Which is challenging, because

• That number is one of those that cannot be exactly represented by a double (or a float), while both 1 + machine_epsilon and 1 + 2 * machine_epsilon can.

• When an expression is evaluated, even if the hardware can perform the calculation and evaluate the intermediate values using a higher precision, the stored result has to be rounded to one of the representable values. There are many tipes of roundings to nearest, like ties away from zero or ties to even.

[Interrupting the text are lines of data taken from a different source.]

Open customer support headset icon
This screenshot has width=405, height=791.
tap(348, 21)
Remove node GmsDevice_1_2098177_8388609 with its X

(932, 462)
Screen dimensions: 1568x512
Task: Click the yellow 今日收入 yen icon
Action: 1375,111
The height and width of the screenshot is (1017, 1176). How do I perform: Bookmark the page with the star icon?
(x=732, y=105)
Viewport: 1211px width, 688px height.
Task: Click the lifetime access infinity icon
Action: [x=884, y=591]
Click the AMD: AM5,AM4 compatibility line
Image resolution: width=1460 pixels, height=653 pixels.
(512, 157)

In the posted examples, 1 + machine_epsilon/2 is rounded to 1 and then, adding machine_epsilon, the result becomes 1 + machine_epsilon, while 1 + machine_epsilon + machine_epsilon/2 is rounded to 1 + 2 * machine_epsilon.

Answer 2

There is limitation on floating point arithmatic, which is based on IEEE 754 standard. Since you need to round the numbers to display them, Let say an example 100/3 = 33.333333333333336 but in real world it is not 33.333333333333336. I means it is not only for machine epsilon, let say an example

print(1 + 1.05/2 + 1.05,1 + 1.05 + 1.05/2)
>>> (2.575, 2.5749999999999997)
print(1 + 1.05/2 + 1.05,1 + (1.05 + 1.05/2))
>>> (2.575, 2.575)

The second example gives you same output becase (1.05 + 1.05/2) is adding with 1

You are getting the different ouput because order of calculation, explanation as follows,

a = 1 + machine_epsilon
print(a, a +  machine_epsilon/2)
>>> (1.0000000000000002, 1.0000000000000004)
a = 1 + machine_epsilon/2
print(a,a + machine_epsilon)
>>> (1.0, 1.0000000000000002)

So, you should considering adding parenthesis,

import numpy as np
machine_epsilon = np.finfo(float).eps
first_variant = 1 + machine_epsilon + machine_epsilon/2
second_variant = 1 + (machine_epsilon/2 + machine_epsilon)
print(first_variant,second_variant)
>>> (1.0000000000000004, 1.0000000000000004)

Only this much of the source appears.